++++ SUPPLIED TEXT ++++
Other esteemed colleagues from those years eventually wound up in academia, including Wayne Worcester, Ira Chinoy, Mike Stanton, Berkley Hudson, Bruce Butterfield and Tracy Breton. Others stayed the course, and that long list includes Brian Jones, M. Charles Bakst, Randy Richard, Bill Reynolds and many others now retired. Several, like me, are still on staff: Tom Mooney, Mike Delaney, Peter Donahue, Katie Mulvaney, Jack Perry, Mark Patinkin, Paul Parker, Kathy Gregg, Linda Borg, Kris Craig and Bob Breidenbach.

What a ride it has been for this son of an airplane mechanic and a mother who was the daughter of poor Irish immigrants.

The Journal gave me many of the tools I needed to develop as a reporter – and also as a filmmaker, podcaster and author of 20 published books, non-fiction and fiction. My 21st, "Traces of Mary," will be published by Crossroad Press in 2022.

The Journal allowed me to witness the paper winning the 1994 Pulitzer Prize for Investigative Reporting and to be part of the team that was a finalist for the 2004 Pulitzer Prize for Public Service, a recognition of our coverage of The Station nightclub fire that killed 100 and injured hundreds -- and the months of reporting and investigating that followed. Plus more paper and personal honors and prizes too numerous to list here. The Journal also gave me credibility for my community service efforts, notably as chairman (new emeritus) of the board of trustees of a public library.

And The Journal partnered with the Pell Center at Salve Regina University on the Story in the Public Square program, an initiative to celebrate, study and tell stories that matter. I am director of the program and co-host and co-producer, with Salve's Jim Ludes, of the Telly-winning show of the same name broadcast more than 500 times each week on public television stations coast-to-coast and heard five times each weekend on SiriusXM’s P.O.T.U.S. channel.

As I advanced in my career and had something to offer younger journalists -- and you know who you are! -- I mentored several of them (and still provide some guidance, when asked, even though most of these writers have moved to other stages). Yes, paying it forward.

 When I break it all down, it comes to this: how lucky I am to have been able to tell stories about people from all walks of life, hundreds of people from admirable to despicable I never would have met in any other profession. This is a small sampling:

Stephen King, my favorite author since the first book of his that I read, 'Salem's Lot.

Directors Joel Schumacher and Steven Spielberg. U.S. Senators including Ted Kennedy, Jack Reed, Sheldon Whitehouse and Claiborne Pell, subject of one of my books, “An Uncommon Man.” Joe Biden. Many governors, mayors and other politicians. A murderer, an arsonist, and a rapist.
++++ DATA SUPPLIED ++++
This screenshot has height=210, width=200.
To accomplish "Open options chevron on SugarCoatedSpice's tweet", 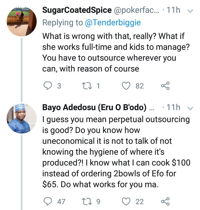I will point(190,11).
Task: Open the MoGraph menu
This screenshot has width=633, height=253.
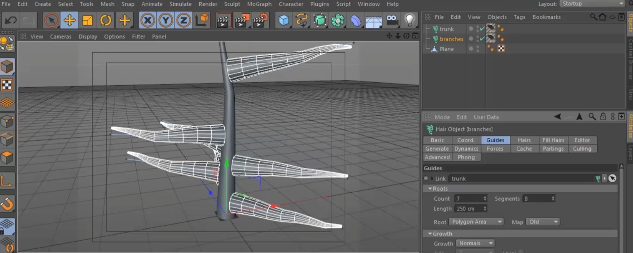Action: 259,4
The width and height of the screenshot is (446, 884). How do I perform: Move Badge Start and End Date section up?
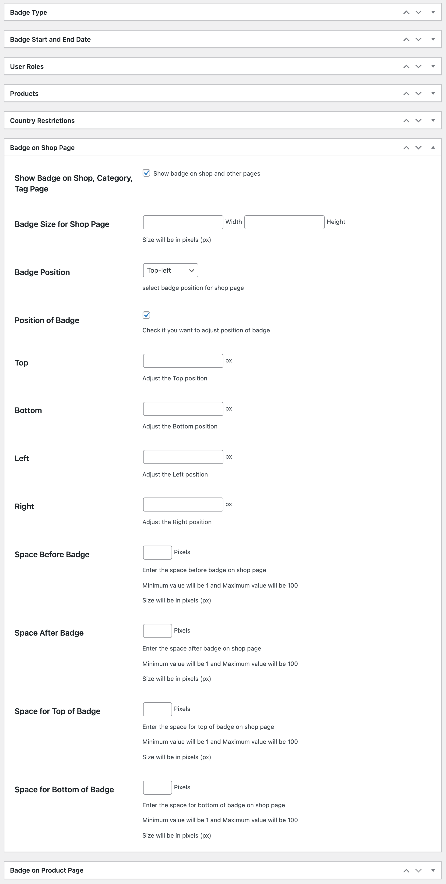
++++
**TASK BRIEF**
Answer these questions from the text about the reporter's years at The Journal:
1. Which publisher will release "Traces of Mary"?
2. How many people did The Station nightclub fire kill?
3. Who co-hosts the Story in the Public Square show with the writer?
The material is separate from the text about the reporter's years at The Journal.

**SOLUTION**
1. Crossroad Press
2. 100
3. Jim Ludes of Salve Regina University